TASK TO COMPLETE
Please return only the lines from the one holding "General (14, 71)" through the one holding "Tendencias (94, 2441)", exactly as they appear in the records below, both ends included.

___ RECORDS FOR PROCESSING ___

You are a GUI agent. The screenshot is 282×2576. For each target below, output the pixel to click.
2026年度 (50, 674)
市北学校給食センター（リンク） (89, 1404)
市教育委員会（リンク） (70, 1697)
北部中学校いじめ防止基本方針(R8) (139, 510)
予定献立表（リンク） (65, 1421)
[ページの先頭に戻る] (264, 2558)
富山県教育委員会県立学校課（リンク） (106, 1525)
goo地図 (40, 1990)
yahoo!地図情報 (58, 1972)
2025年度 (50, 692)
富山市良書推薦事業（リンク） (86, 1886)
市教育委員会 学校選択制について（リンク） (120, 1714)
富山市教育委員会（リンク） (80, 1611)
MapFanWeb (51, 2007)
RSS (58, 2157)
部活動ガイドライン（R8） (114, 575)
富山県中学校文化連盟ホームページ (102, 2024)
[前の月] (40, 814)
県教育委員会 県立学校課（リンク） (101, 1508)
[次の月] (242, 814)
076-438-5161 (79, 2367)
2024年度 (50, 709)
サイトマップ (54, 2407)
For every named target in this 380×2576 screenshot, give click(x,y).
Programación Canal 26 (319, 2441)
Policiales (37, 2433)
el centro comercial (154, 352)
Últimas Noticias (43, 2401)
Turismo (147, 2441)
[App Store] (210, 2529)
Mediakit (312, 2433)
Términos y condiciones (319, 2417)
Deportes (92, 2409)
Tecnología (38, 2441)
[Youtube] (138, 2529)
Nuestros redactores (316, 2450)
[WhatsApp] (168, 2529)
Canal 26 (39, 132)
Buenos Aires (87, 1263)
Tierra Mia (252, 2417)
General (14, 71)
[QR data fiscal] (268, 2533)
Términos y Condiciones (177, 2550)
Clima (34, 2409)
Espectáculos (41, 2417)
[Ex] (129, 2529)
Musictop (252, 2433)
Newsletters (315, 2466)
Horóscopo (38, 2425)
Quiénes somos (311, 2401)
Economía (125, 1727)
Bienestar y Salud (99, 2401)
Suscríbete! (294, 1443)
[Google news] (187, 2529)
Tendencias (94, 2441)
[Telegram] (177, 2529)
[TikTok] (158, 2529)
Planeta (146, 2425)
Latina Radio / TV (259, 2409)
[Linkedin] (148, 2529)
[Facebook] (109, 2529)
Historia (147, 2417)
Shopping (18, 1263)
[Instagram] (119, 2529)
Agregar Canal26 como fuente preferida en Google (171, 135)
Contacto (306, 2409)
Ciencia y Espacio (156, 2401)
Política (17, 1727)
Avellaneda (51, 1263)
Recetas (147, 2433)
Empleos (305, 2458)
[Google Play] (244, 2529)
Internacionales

___

ANSWER TO THIS EXERCISE
General (14, 71)
[QR data fiscal] (268, 2533)
Términos y Condiciones (177, 2550)
Clima (34, 2409)
Espectáculos (41, 2417)
[Ex] (129, 2529)
Musictop (252, 2433)
Newsletters (315, 2466)
Horóscopo (38, 2425)
Quiénes somos (311, 2401)
Economía (125, 1727)
Bienestar y Salud (99, 2401)
Suscríbete! (294, 1443)
[Google news] (187, 2529)
Tendencias (94, 2441)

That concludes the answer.